For Virginia, the different view of success that the choir offers helps to put graduate studies in perspective. She explains that initially she struggled with the music, feeling she wasn’t performing as well as she should be. She says, “I sometimes think that you have to fight your own expectations of what success is going to look like. That took a while to get used to, to think ‘I’m still in a learning stage’. As grad students we think ‘I’m on my way to being an expert in something,’ but to have to go back and be a learner…it’s a good reminder.”
 
Because the success or failure of the choral performance relies so strongly on the collective group, the sense of community is very strong, as is a sense of accountability, something Virginia, Maria and Georgia appreciate.
 
It can be difficult, all three admit, to juggle the time commitment of choir with the demands of graduate studies.
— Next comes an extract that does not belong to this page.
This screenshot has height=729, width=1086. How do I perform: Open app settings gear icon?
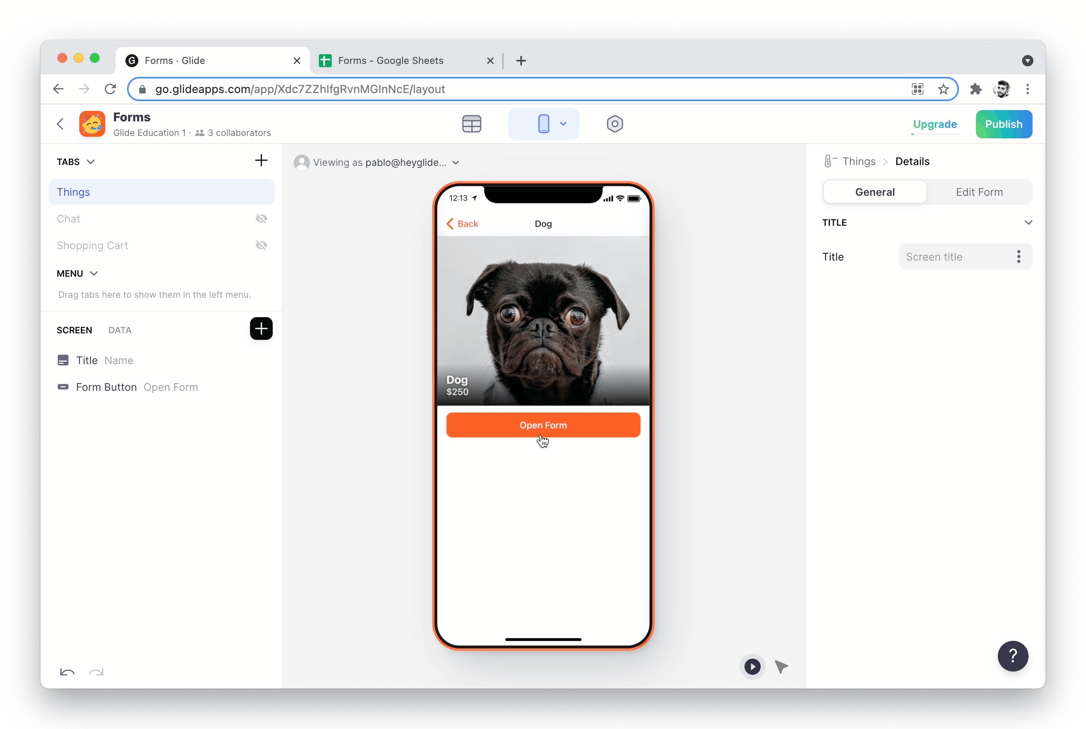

The Kingston Choral Society rehearses once a week for two hours, and has three or more concerts each year. There is, as Maria says, a “constraint of having to be present.” If you miss too many rehearsals, you can’t sing in the concert, because you don’t know the music, and the pieces are usually performed at only a single concert.
 
But this need to commit is also one of the central values of being part of the choir. It is very important, Virginia says, that choir is “somewhere that you go on a regular basis, because the choir needs you, you need to be there, it takes out some of the internal motivation out of it.” At the simplest level, “making that commitment to the choir ensures I get out of the house and do something other than my own work,” says Maria.
 
Once the three are at rehearsal, the diversity of the community of singers is itself a joy. Maria highlights that rehearsals are a chance to socialize in an environment that is not dominated by students. The friendships and mentor-type relationships that can develop between people of very different ages are a very important aspect of the choir community for her. “You need those mentors in your life or people in different stages of your life, who aren’t your supervisor,” she says. Georgia adds, “I love being around people who have different stress cycles, so many of them are retired or in a non-semestered cycle, so I really enjoy that.”
 
The physical benefits are an underappreciated aspect of choral participation. Virginia praises the opening warmup at rehearsal which “forces you to deep breathe and to be aware of your body.” Maria likens it to the mindfulness she also finds doing yoga. At choir practice, as Virginia explains, you have to “focus your body in a way that is alert and ready to sing” which is “a kind of alertness or energy in your body that you don’t get when you’re hunched over the computer.” She laughs. “I often feel like when I come home by posture is better, after having sung.”
 
It is no wonder, then, that these three graduate students have such a strong love and commitment to choral singing.